Les parisiens repartaient de plus belle et se lançaient dans une course poursuite. Bordeaux se contentait de renvoyer le ballon et ne parvenait plus à construire la moindre occasion. En face, Rothen tentait bien d'inquiéter Ramé sur une reprise de volée (16'). Camara n'était pas en reste (30'). Et quand le tir est cadré, comme devant Bourillon ou Luyindula (44e), Ramé montre sa classe internationale. Le coup de siffler de la mi-temps arrivait à point nommé pour des Bordelais proche de la rupture.
Au retour des vestiaires, Paris semblait avoir fait le plus dur en matière d'état d'esprit et d'intention sur le terrain.

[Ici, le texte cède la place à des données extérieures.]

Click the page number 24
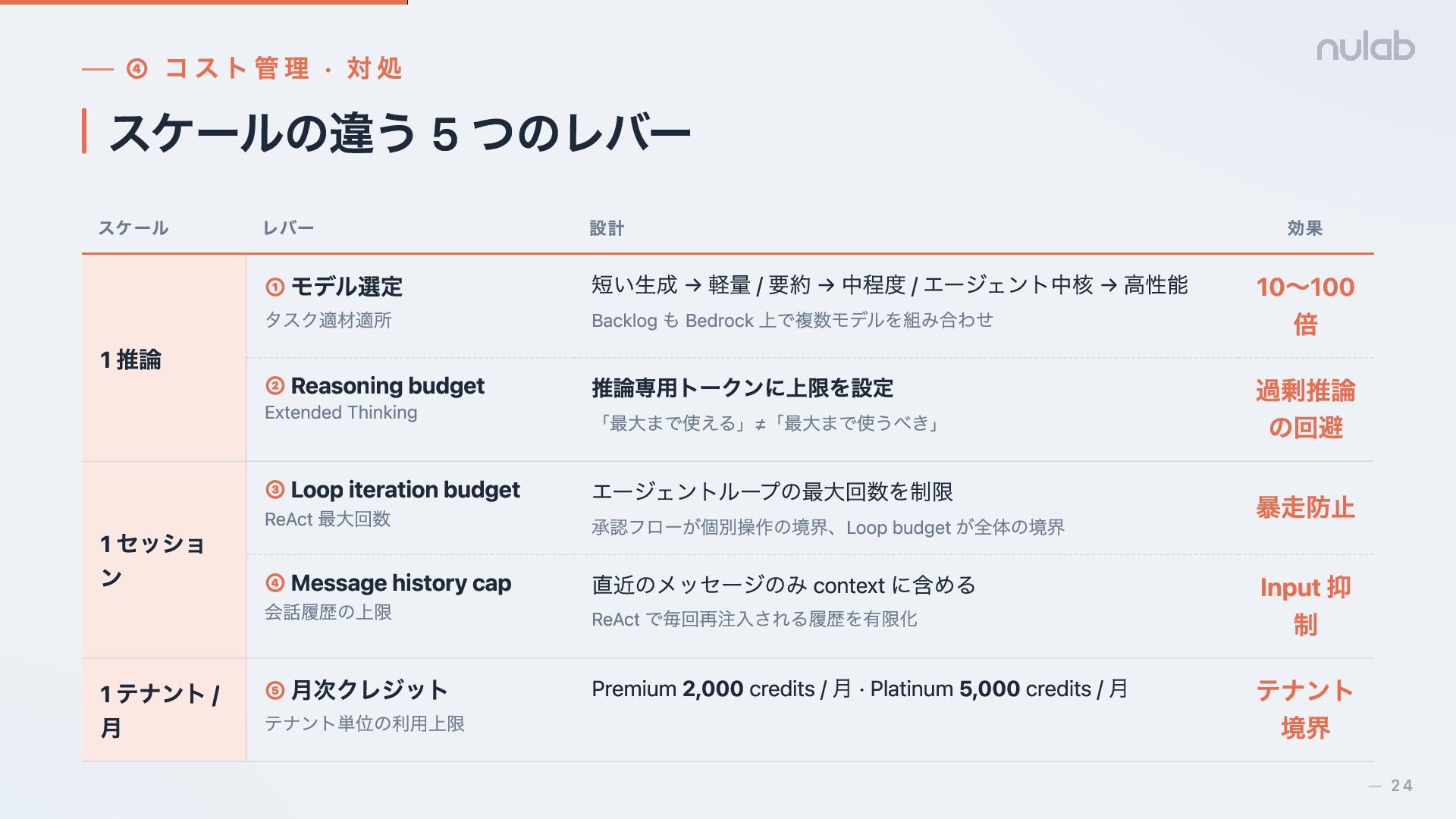1456x819 pixels. [x=1401, y=786]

Il ne manquait qu'une réalisation pour confirmer leurs fin de première période. Mais c'était sans compter sur l'avaidité des bordelais. Camara perdait le ballon dans le rond central et permettait à Jussié de s'échappe rdans l'axe. Le Brésilien arrivait dans la surface parisienne, fixait Landreau et servait un caviar à David Bellion. Le meileur buteur bordelais ne tremblait pas et glissait le ballon dans le but vide (0-2, 47e). Paris était à genou.
En dépit d'un turn over et des entrées de Pauleta et N'Gog, Bordeaux contrôlait la rencontre et manquait de peu d'accroitre son avance. Mais la frappe de Bellion passait juste à côté du cadre (63'). De l'autre côté, Ulrich Ramé affirmait sa domination y compris devant son ancien coéquipier Pauleta (68').
Les bordelais évoluaient principalement en contres. Micoud et Wendel chahutait la défense parisienne (72') mais ne parvenaient pas à tripler la mise. Bordeaux tenait bon jusqu'au bout et l'emportait logiquement.